* Short exercise *
Find every line in the records that contains the word "perform" and copy each one out in full.
+++ Records for this task
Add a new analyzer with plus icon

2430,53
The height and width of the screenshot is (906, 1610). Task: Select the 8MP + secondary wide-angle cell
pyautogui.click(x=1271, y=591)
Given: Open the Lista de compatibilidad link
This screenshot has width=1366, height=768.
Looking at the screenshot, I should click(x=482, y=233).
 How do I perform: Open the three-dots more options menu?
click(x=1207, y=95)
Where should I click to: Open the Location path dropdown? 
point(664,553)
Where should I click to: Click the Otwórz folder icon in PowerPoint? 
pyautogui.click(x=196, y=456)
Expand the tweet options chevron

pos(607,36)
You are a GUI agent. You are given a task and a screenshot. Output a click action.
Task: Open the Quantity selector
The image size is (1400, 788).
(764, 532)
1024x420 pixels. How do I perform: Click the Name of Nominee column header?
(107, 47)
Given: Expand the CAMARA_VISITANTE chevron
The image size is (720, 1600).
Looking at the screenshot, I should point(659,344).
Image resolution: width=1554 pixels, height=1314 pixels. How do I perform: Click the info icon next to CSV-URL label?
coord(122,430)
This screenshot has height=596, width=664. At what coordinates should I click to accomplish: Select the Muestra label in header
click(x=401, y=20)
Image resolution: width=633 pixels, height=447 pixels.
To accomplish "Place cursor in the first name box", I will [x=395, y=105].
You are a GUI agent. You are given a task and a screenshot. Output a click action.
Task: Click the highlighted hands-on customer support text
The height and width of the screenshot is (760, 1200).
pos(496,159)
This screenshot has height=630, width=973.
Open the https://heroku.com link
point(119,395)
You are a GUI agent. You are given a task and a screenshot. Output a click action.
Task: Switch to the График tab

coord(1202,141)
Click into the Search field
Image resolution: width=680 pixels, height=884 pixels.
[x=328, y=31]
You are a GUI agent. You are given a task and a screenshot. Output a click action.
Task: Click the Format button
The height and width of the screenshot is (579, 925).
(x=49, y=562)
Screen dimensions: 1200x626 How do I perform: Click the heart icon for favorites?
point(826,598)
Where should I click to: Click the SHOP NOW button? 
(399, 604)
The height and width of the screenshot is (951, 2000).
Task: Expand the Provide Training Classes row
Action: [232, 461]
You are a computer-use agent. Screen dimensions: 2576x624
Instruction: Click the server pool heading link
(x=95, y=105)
++++++
* The result *
 How do I perform: Open the three-dots more options menu?
1024x420 pixels. How do I perform: Click the Name of Nominee column header?
Image resolution: width=1554 pixels, height=1314 pixels. How do I perform: Click the info icon next to CSV-URL label?
Screen dimensions: 1200x626 How do I perform: Click the heart icon for favorites?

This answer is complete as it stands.